Farid Solórzano, músico, chamán y modelo: “Está muy buena la exposición, tiene un hilo conductor interesante. Se me hizo muy creativa. La museografía me pareció acertada, a pesar del espacio pequeño logró colocar las piezas de manera que pudieran ser apreciadas como se debe. Sebastian me comentó que algunas fotos se quedaron fuera porque no cupieron. Y como personaje que está en las fotos, fueron dos sesiones que se trabajaron a fondo. De cada sesión salió una foto. La línea temática, sobre su padre, logra el objetivo si uno pone atención en los títulos y presentación. Lo que conecta es el cuerpo humano en esta expo. Utilizó muchos modelos, muchos cuerpos, variados. A pesar de que hay desnudos, no cae en algo de mal gusto, está todo en su lugar”.
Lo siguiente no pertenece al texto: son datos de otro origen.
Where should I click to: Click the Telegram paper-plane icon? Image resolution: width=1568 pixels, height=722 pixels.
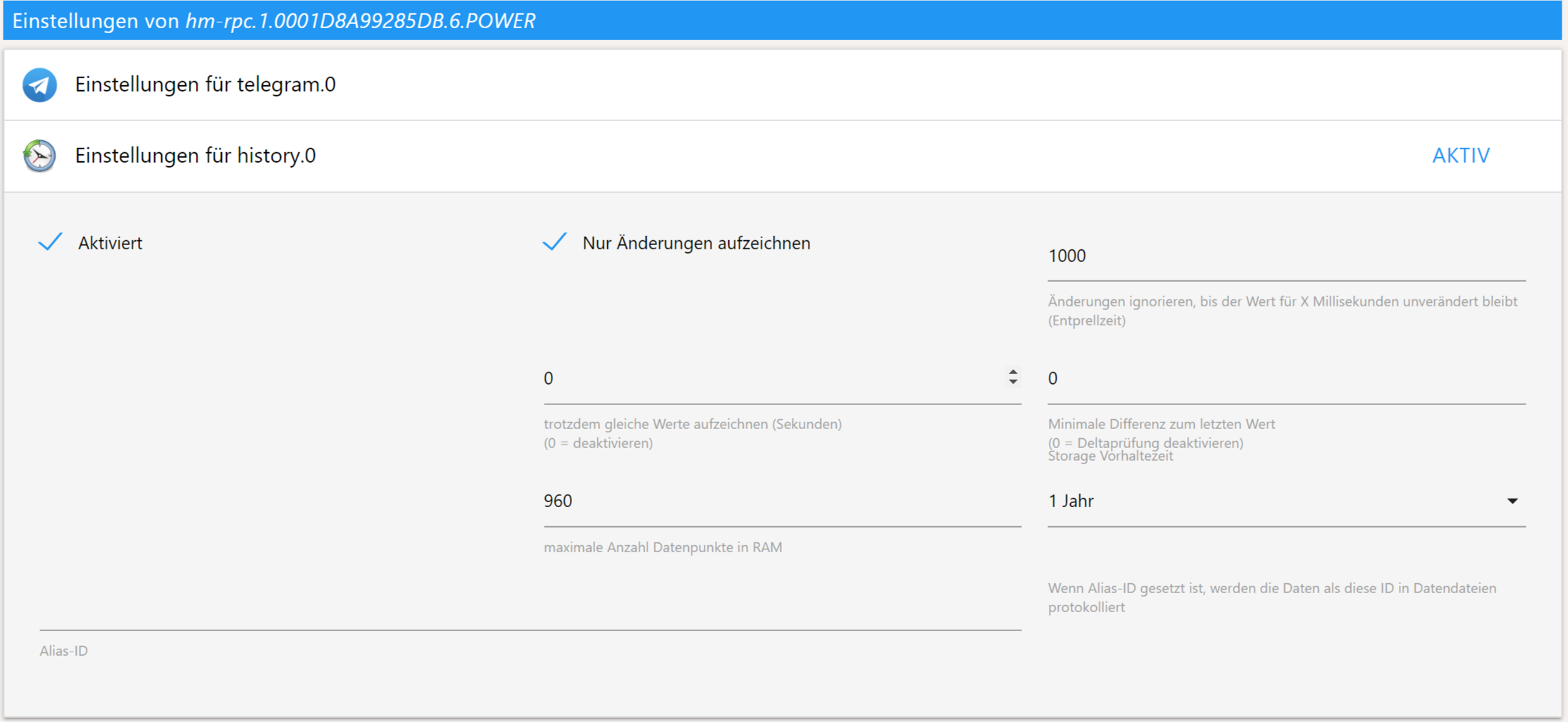39,85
“Una de las obras que más me llamó la atención es donde están los cueros clavados, de espaldas, como si fueran mariposas, te hace pensar en los seres vivos, de lo micro a lo macro, de cómo somos parte de la naturaleza, se un sistema completo, los seres vivos. En las sesiones que tuvimos con Sebastian nos llevó al límite físico. Trascendimos a partir de las emociones, hubo catarsis en ambas sesiones, estuvo poca madre”.